Mix Up Your POV! by Hazel Buys
What’s this? Point of view belongs to content, not the image makers. Think again. Point of view is very much the concern of illustrators. Mix it up, you say? Heresy itself!
Point of view, for an illustrator, is the angle and the distance from which the scene is viewed. Unlike the rule for writing content for a picture book, the rule for illustrators is: change is good!
Ask yourself: is your reader looking straight at the scene, looking up from below or down from above? Do your illustrations bring the reader up close to the scene where he is right on stage with the actors? Perhaps you have kept the reader at the edge of the stage, looking at each player in the scene from the same middle distance. Or is he far away, looking at a scene that is being played out off in the distance?
Be sure to mix the different points of view, straight on, looking from above and looking from below as well as the distance from the scene, close, middle and far, throughout the illustrations. It won’t help to have an interesting point of view if it is static from the beginning to the end of the book.

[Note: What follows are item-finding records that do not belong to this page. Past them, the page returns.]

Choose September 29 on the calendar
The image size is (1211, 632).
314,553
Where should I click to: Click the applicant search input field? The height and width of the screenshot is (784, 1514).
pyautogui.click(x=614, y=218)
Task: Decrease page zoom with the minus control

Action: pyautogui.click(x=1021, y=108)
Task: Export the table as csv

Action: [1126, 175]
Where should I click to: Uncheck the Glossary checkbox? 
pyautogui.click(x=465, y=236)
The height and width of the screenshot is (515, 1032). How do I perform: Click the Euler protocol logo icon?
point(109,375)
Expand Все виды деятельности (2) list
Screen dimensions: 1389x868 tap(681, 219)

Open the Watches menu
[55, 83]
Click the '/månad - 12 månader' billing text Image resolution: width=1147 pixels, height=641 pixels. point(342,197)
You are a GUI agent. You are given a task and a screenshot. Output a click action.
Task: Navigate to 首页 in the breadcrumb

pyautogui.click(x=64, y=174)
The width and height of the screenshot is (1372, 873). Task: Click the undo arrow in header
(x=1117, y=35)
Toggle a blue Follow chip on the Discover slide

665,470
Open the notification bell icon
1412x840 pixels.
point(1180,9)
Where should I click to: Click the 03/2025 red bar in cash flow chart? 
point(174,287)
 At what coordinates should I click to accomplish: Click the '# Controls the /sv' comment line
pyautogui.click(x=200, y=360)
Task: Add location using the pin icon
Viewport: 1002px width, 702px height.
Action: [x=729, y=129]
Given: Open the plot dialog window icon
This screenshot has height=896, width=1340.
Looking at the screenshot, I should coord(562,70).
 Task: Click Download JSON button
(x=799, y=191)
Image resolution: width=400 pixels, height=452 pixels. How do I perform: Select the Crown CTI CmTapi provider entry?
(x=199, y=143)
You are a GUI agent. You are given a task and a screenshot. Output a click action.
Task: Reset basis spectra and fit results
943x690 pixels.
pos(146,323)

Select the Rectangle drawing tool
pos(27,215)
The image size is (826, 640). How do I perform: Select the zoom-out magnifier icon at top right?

Be aware that these decisions must be made as early as possible in the design process for the illustrations. A scene designed to be viewed up close might need to be framed by scenes that explain or expand on a tight viewpoint because a very close view also crops visual information, some of which might be crucial to understanding what is going on.
Close-ups are great for highlighting expressions, such as intense emotions, that could not be offered in a middle distance or in a view from far away. On the other hand, views from a distance are great for showing context, such as environment or parallel plot points, that are developed visually to enrich the story line.
So mix it up and your illustrations will be livelier, more interesting and much more successful!